__TASK A__: In the records, starting with the line containing "Toggle eye visibility icon in items toolbar" and going on through the end of the records, change "toolbar" to "panel" and write those lines out again with nothing else altered. Leave the pictures out of your answer.

--- BEGIN GIVEN PASSAGE ---

Future_analogues.R

#First install packages below 
#Example: install.packages("terra", dependencies = TRUE)
#raster,analogues,stringr,grid,maptools,rgdal
#Some libraries like raster and gdal will not be supported beyond end of 2023. Most of the functionality will be covered in the future by the terra library, for now using older versions of R will permit running the script.
#Please note that the analogue library in the CRAN repository is not the analogues library utilized here, it needs to be installed from:
#install.packages("remotes")
#remotes::install_github("CIAT-DAPA/analogues")
# see details on https://github.com/CIAT-DAPA/analogues/

library(terra)
library(raster)
library(analogues)
library(stringr)
library(grid)
library(maptools)
library(rgdal)
library(sp)


# download climate data for the first  time, from worldclim
#  for that,create a folder like "R_worldclim" and use it as a path for download worldclim data

WorldClima_path <-"C:/R_worldclim"
wc_prec <- raster::getData('worldclim', res=2.5,var='prec', path=WorldClima_path)
wc_temp <- raster::getData('worldclim', res=2.5,var='tmean', path=WorldClima_path)

#download worldclim data for first time, after the initial download it will remain on the harddrive, permitting offline work. Resolution of climaten data is 2.5 min but can be increased or decreased depending
# on need and data available. If higher resolution data is available can also be utilized but will have to incorporporated manually. Same goes for the of parameters like eg soil Ph if similarity analysis 
# is not only supposed to be based on climate data

# IF you dont want or need global level you can cut the climate inpout rasters according to the region of interest

# Shape file used for Mask
pathMask<-'C:/R_worldclim/prueba/Mask/MexLimits.shp'
# Place where raster cut will be saved
pathRasterClipped<-'C:/R_worldclim/prueba/clipped/'
# Source of Analogue rasters
raster_ini<-'C:/R_worldclim/wc2-5/'
# Final rasters
raster_out<-'C:/R_worldclim/prueba/out/'


#Reading Shape file for cutting world rasters
MaskFile<-shapefile(pathMask)

#Reading path of raster files
rasterList<-list.files(path = raster_ini, pattern = "\\.bil", full.names = T)

#load rasters
rasters=lapply(rasterList, FUN = raster)

#cut each raster using the mask
for(rasterFile in rasters){
  
  cutting = raster::crop(rasterFile, MaskFile)
  OutFile<-paste(pathRasterClipped,names(rasterFile),".bil",sep="")
  
  raster::writeRaster(cutting,OutFile)

--- END GIVEN PASSAGE ---
--- BEGIN DATA SHOWN ---

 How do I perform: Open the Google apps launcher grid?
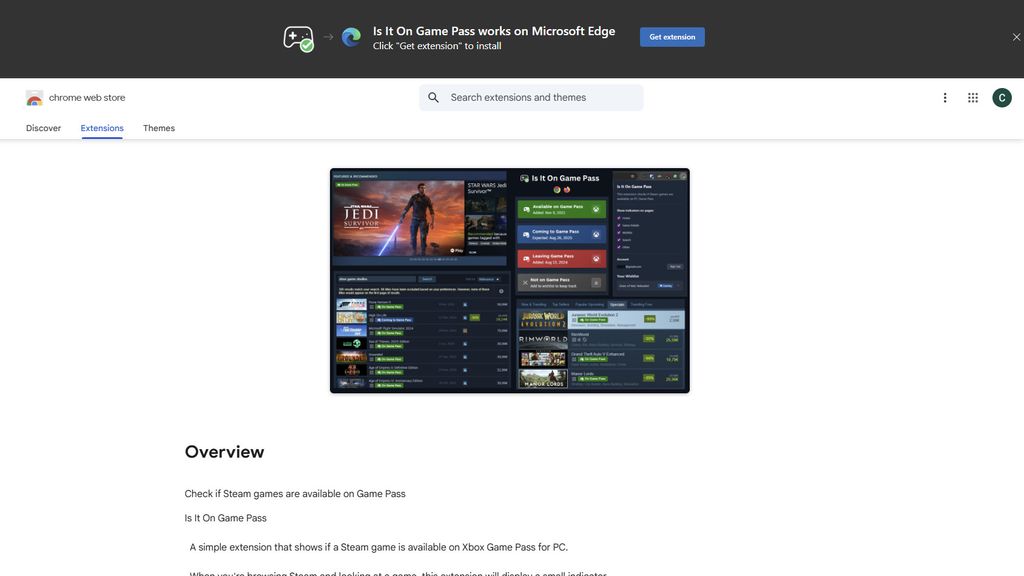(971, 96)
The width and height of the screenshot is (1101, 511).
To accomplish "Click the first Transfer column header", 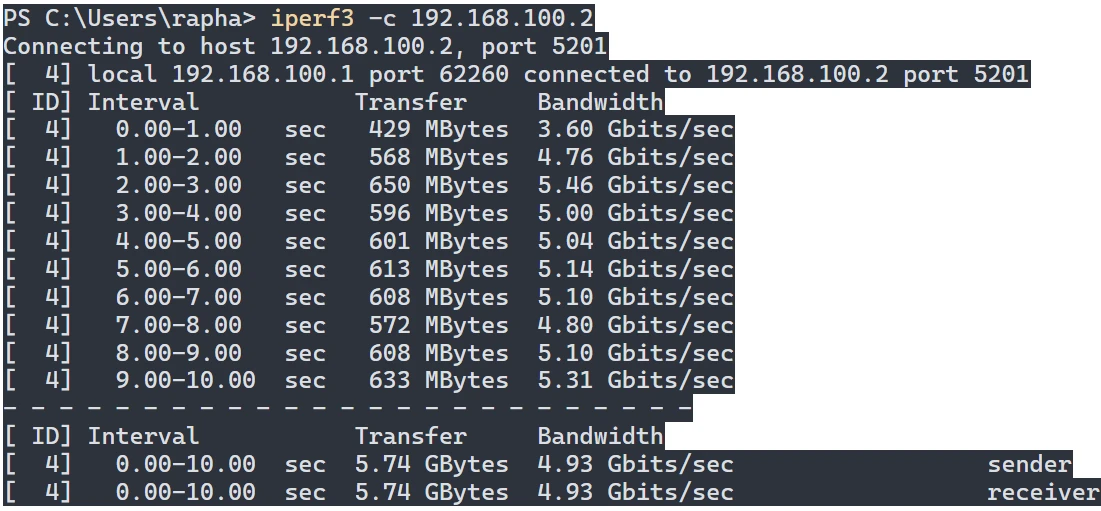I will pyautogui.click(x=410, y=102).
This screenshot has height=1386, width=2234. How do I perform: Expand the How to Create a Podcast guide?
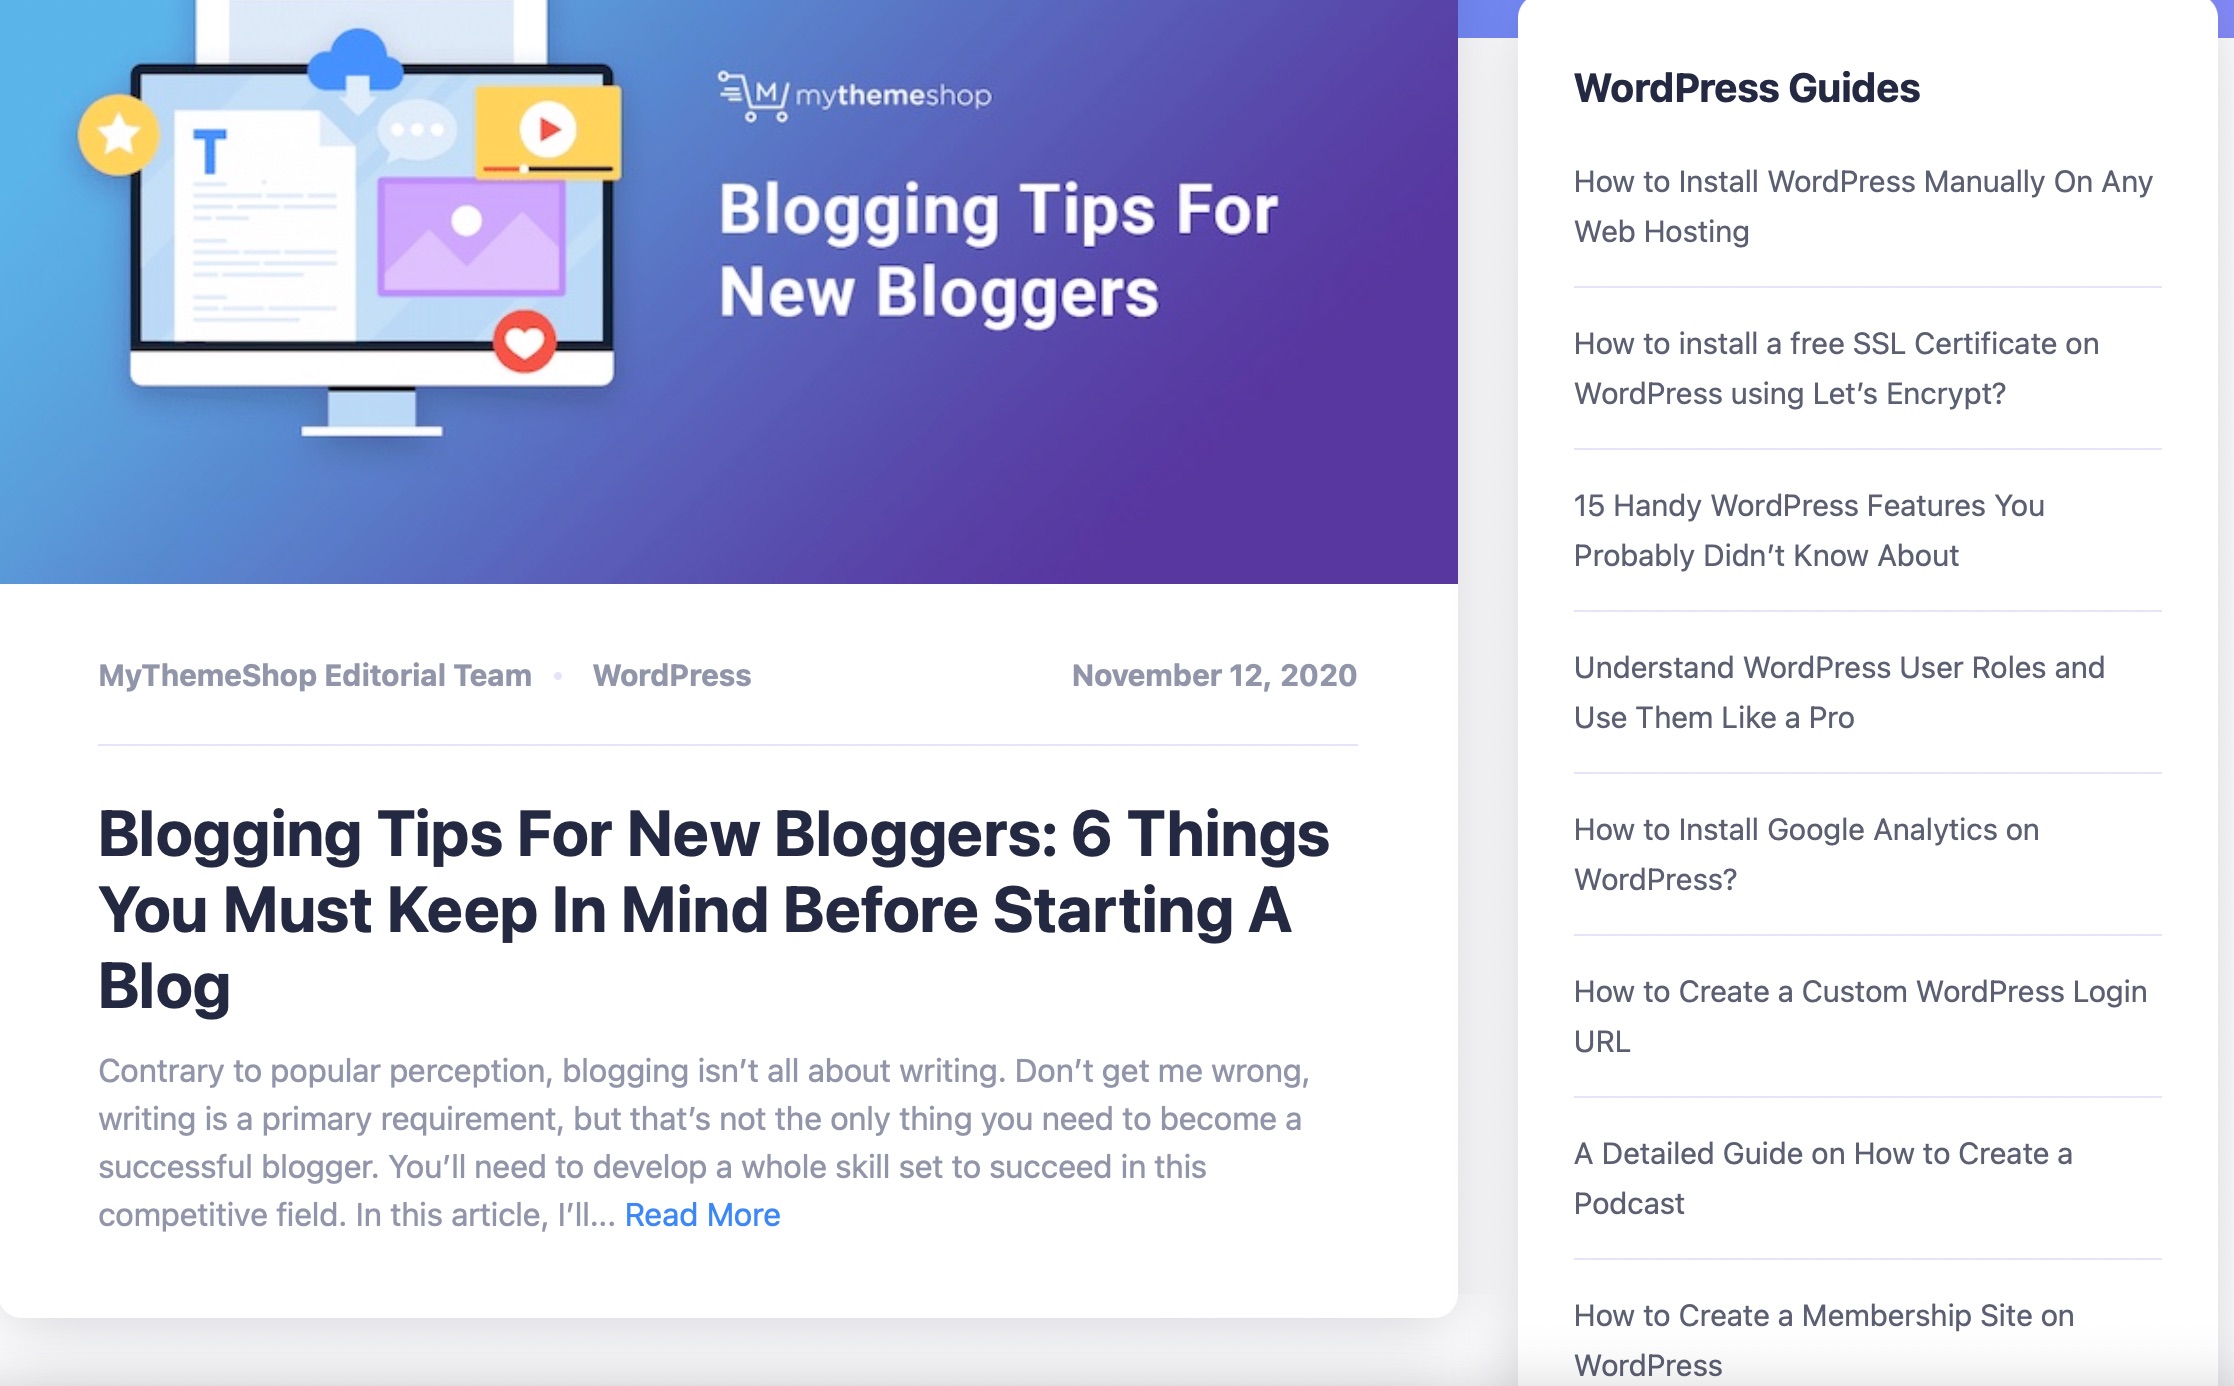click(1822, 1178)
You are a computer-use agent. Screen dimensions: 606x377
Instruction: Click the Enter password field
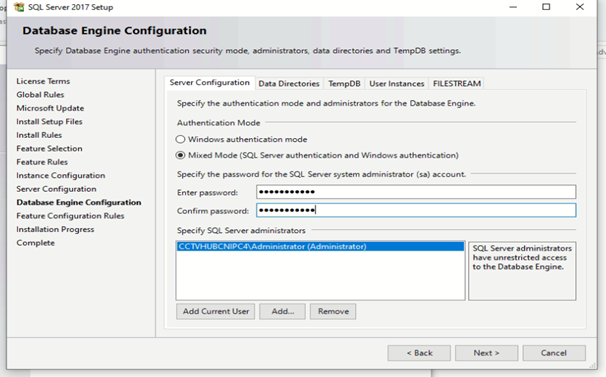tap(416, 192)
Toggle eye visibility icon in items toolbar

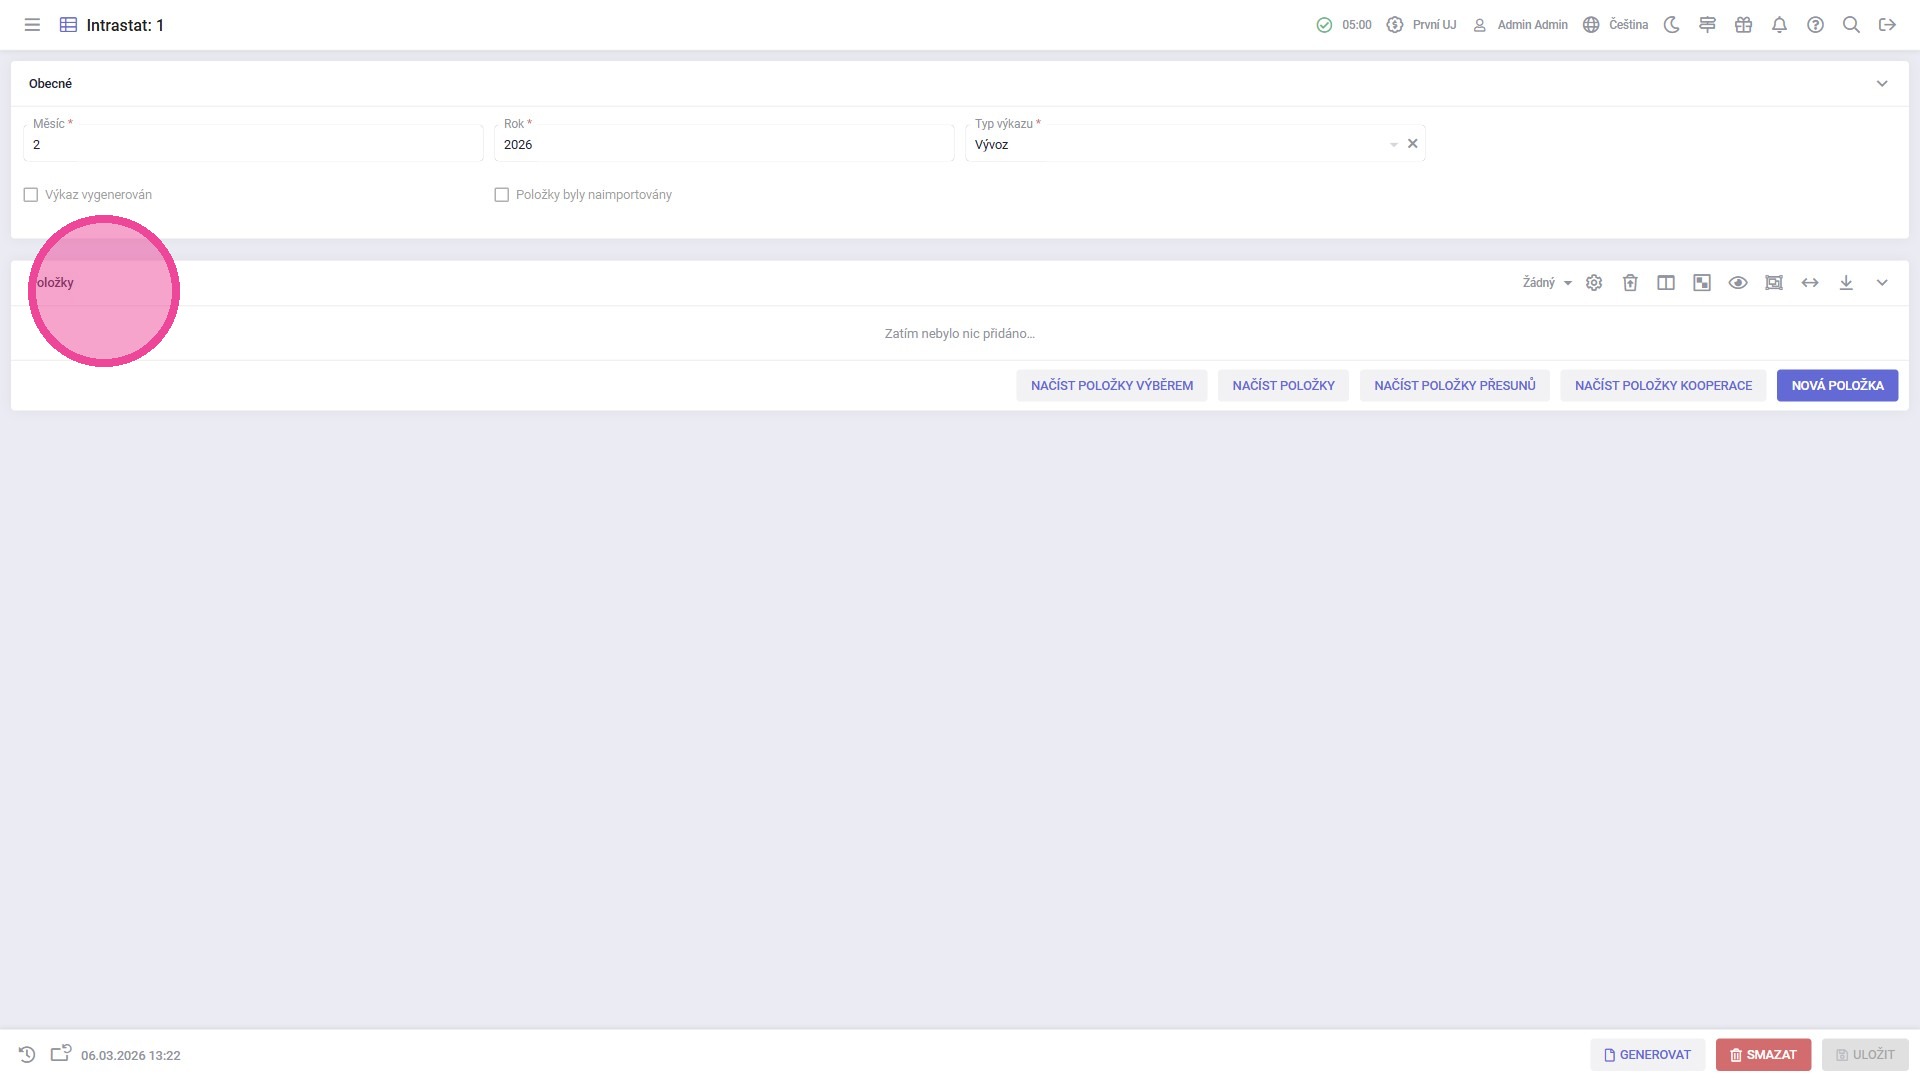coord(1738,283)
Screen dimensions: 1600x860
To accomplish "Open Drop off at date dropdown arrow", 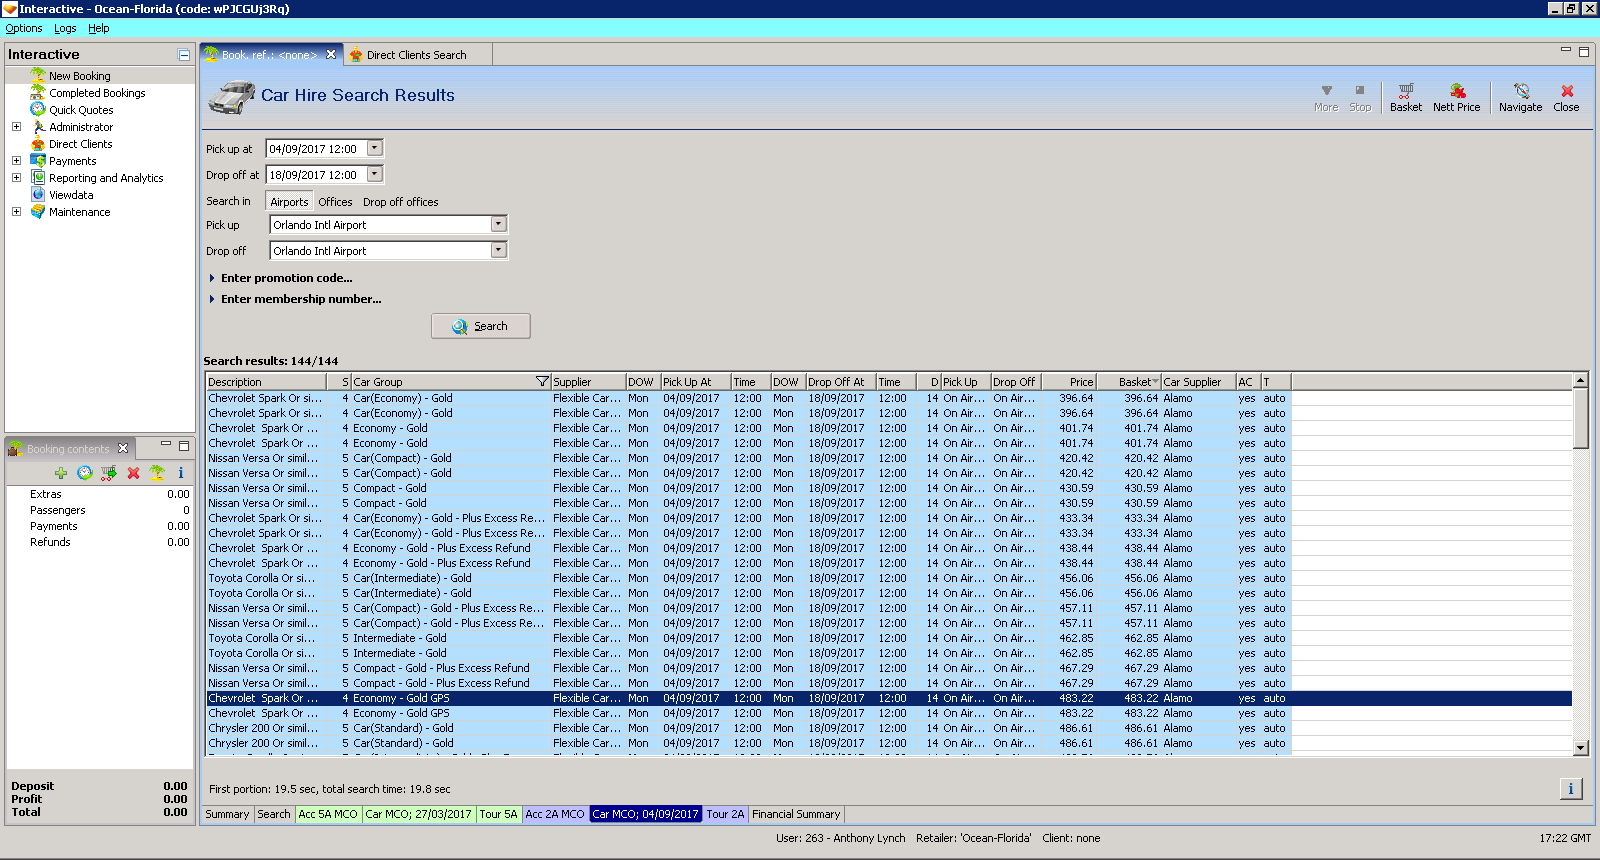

--- END DATA SHOWN ---

__TASK B__: Carry on the R script for finding climate analogues from the point where it stops.

__TASK RESULT A__:
Toggle eye visibility icon in items panel

coord(1738,283)
Screen dimensions: 1600x860
To accomplish "Open Drop off at date dropdown arrow", 

__TASK RESULT B__:
} 



# setting the path where the clipped raster will be saved
setwd(pathRasterClipped)


# selecting precipitation files and load
rain_files<-list.files(path =pathRasterClipped,  pattern = "^prec.*\\.bil$", full.names = T)
rain_rasters<-lapply(rain_files, FUN = raster)

#selecting mean temperature files and load
tmean_files<-list.files(path =pathRasterClipped,  pattern = "^tmean.*\\.bil$", full.names = T)
tmean_rasters<-lapply(tmean_files,FUN=raster)

#create raster stacks for analysis
wc_precf <- raster::stack(rain_rasters)
wc_tempf <-raster::stack(tmean_rasters)

# Load site or list of sites, file input format is a csv text file with header = x,y,filename. Columns are separated by commas. First column x is longitude value in decimal degrees, second column is latitude
# value in decimal degrees. Third column is name or code of site can be alphanumeric and will be used as a filename for the final tiff raster file output. 


FileOfSites<-read.csv('C:/Projectfolder/ClimateSimilarity/sites.csv',header = TRUE,sep = ",", stringsAsFactors = FALSE )  

#Path for saving raster outputs
path_out<-'C:/Projectfolder/ClimateSimilarity/analogues'
#Run analogues, this permits running all coordinate pairs representing sites of interest
# This example uses precipitation and average temperature as climate parameters. Both parameters are weighted equal, if you want to change weights towards either one adjust values keeping total at 1.0
#growing.season refers to the time frame which to compare. Set to (1,12) it will do the aanlysis for the whole 12 monhts of the year, if you want to run only for a specific number of months adjust accordingly
# Rainy season from April to October growing.season=c(4,10)


#Run analogues, this permits running all coordinate pairs representing sites of interest
# This example uses precipitation and average temperature as climate parameters. Both parameters are weighted equal, if you want to change weights towards either one adjust values keeping total at 1.0
#growing.season refers to the time frame which to compare. Set to (1,12) it will do the aanlysis for the whole 12 monhts of the year, if you want to run only for a specific number of months adjust accordingly
# Rainy season from April to October growing.season=c(4,10)


for (i in 1:nrow(FileOfSites))
{
  
  Long<-FileOfSites[i,1]
  Lat<-FileOfSites[i,2]
  FileName<-FileOfSites[i,3]
  print(FileName)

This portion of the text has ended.